In the 2017 U.P. Assembly election, Mr. Modi cast himself as a friend and saviour of the poor to runaway success. He portrayed demonetisation as an effort to downsize the rich in favour of the poor. But as the campaign drew to a close, the old chestnuts came out and the Prime Minister began to talk the language of minority appeasement and Hindu deprivation.
This has since become the BJP’s formula to win elections: a pro-poor approach combined with an unhidden agenda of communal polarisation. In Gujarat Mr. Modi spoke of Pakistan’s interest in promoting a Muslim Congress Chief Minister. He also insinuated that respected Congress leaders, including the former Prime Minister, Manmohan Singh, were in league with Pakistan to destabilise the country. The strategy worked only partially. The BJP barely touched the half-way mark. In Karnataka, the formula was even less of a success.

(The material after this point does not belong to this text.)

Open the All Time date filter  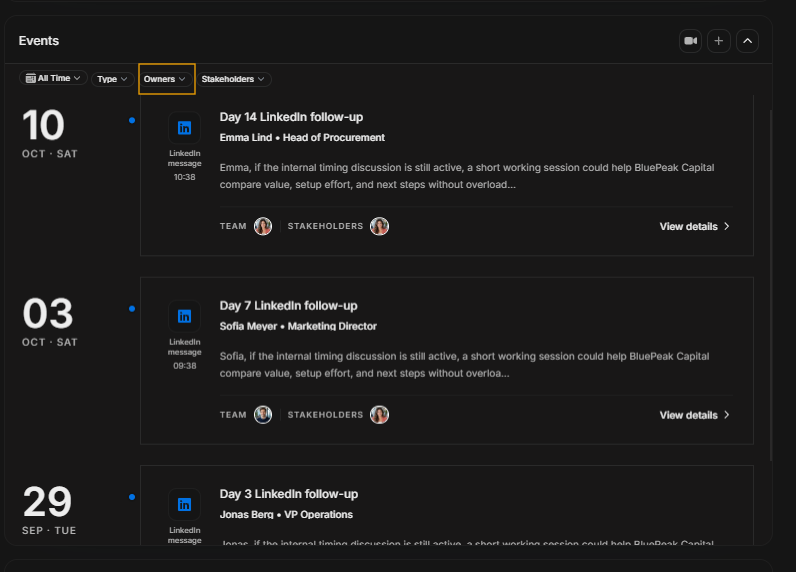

In the current round of elections, Mr. Modi and Mr. Shah went a step further and unleashed U.P. Chief Minister Yogi Adityanath with the express intention of dividing the electorate. Mr. Adityanath, whose single claim to fame is his anti-Muslim approach in all things, did exactly that. In M.P., he said the fight was between the Congress’s Ali and the BJP’s Bajrangbali (Hanuman). In Hyderabad, he promised to drive out Asaduddin Owaisi of the All India Majlis-e-Ittehadul Muslimeen should the BJP get a majority. It didn’t matter to Mr. Modi or Mr. Shah that Mr. Adityanath had failed the electoral test in his own State and had lost a critical by-election in his home turf of Gorakhpur.
The bad news doesn’t end here for the BJP. In a majority of Assembly elections held since 2014, the BJP’s vote share has dropped well below what it polled in the Lok Sabha election, a pattern seen in the current elections — whether in Rajasthan, M.P. or Chhattisgarh, the BJP’s vote share is nowhere near what it polled in the Lok Sabha.
Looking to 2019
Assuming the vote shares repeat themselves in the Lok Sabha election, the BJP would lose over 40 seats in these States alone. In north India, the BJP had reached saturation levels in 2014, a feat it will be hard put to replicate. In the south, where the BJP has historically been weak, it looks increasingly like a washout for the party: the TDP has broken with it while the TRS, with a solid Muslim vote to draw upon, is clearly unwilling to play ball. In Karnataka, the Janata Dal (Secular) and the Congress are going steady.
The disenchantment of the poor is hard to miss, as is the ferment among Dalits and farmers. There’s been an exodus of institutional heads, all of whom have given the thumbs down to Mr. Modi’s disastrous economic policies. But the silver lining for the BJP is Mr. Modi himself. He continues to be popular through the wavering fortunes of his party.